Stated goal a:
According to the tentative ruling, on what date did Plaintiff Shawn Dreamer bring suit?

Judge: Michael E. Whitaker, Case: 19SMCV02157, Date: 2023-09-13 Tentative Ruling
Case Number: 19SMCV02157 Hearing Date: September 13, 2023 Dept: 207
TENTATIVE RULING
DEPARTMENT 207
HEARING DATE September 13, 2023
CASE NUMBER 19SMCV02157
MOTION Motion
to Set Aside/Vacate Dismissal
MOVING PARTY Plaintiff Shawn Dreamer
OPPOSING PARTIES Defendants Ray Consulting Group
Ventures, Inc.; Rayco Electronic Manufacturing, Inc. [erroneously sued as Rayco
Electronics Manufacturing, Inc.]; Suraj Development Corp.; Usha Patel; Mayan
Patel; Brenda Jaime; and Stephanie Preciado
BACKGROUND
Plaintiff Shawn Dreamer (“Plaintiff”) brought suit on December 16,
2019, against the various owners and managers of the dwelling he leased: defendants Ray Consulting Group Ventures, Inc
(“Defendant Ray”); Rayco Electronic Manufacturing, Inc. [erroneously sued as
Rayco Electronics Manufacturing, Inc.]; Suraj Development Corp.; Usha Patel;
Mayan Patel; Brenda Jaime; and Stephanie Preciado (collectively,
“Defendants.”) On January 9, 2023,
Defendant Ray filed a cross-complaint against Plaintiff.
On July 7, 2023, the Court
held a status conference, which neither Plaintiff nor counsel for Plaintiff
attended. As a result, the Court issued
an Order to Show Cause Re: Why Sanctions Should Not Be Issued Against Plaintiff’s
Counsel for Failure to Appear on July 7, 2023 and an Order to Show Cause Re:
Why the Case Should Not be Dismissed for Failure to Prosecute. The Court set the hearings regarding the Orders
to Show Cause on August 9, 2023. (July
7, 2023 Minute Order.)
At the August 9, 2023 hearings, again, neither Plaintiff nor counsel
for Plaintiff appeared. As a result, the
Court dismissed Plaintiff’s complaint and Ray’s cross-complaint against
Plaintiff without prejudice. (August 9,
2023 Minute Order.)
Plaintiff now moves to vacate and set aside the dismissal on the basis
that the failure to appear the status conferences was due to attorney mistake,
inadvertence, surprise, or excusable neglect stemming from “a mishap during the
course of transferring the case file from previous counsel to new
counsel.” (Motion at 1:1-4.) Defendants have opposed the motion.

Stated goal b:
From the records, put the lines into a JSON list of strings, one string per line. Begin at the line that contains "is (384, 683).", stop after the line that contains "Looking at the image, I should click on (383, 84).", and leave out blank lines and pictures.

Source material:
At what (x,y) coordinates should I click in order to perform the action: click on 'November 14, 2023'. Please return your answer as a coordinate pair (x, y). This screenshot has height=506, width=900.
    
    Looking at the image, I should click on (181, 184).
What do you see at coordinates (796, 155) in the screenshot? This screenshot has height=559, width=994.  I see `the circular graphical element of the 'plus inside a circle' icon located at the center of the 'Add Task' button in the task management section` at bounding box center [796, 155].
...
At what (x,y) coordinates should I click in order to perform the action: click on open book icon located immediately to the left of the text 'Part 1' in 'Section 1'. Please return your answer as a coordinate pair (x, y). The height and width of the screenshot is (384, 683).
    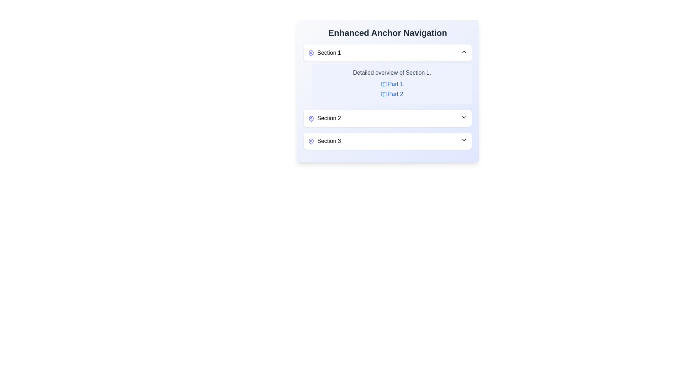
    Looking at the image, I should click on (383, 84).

Output a:
December 16, 2019.

Output b:
[
  "At what (x,y) coordinates should I click in order to perform the action: click on open book icon located immediately to the left of the text 'Part 1' in 'Section 1'. Please return your answer as a coordinate pair (x, y). The height and width of the screenshot is (384, 683).",
  "    Looking at the image, I should click on (383, 84)."
]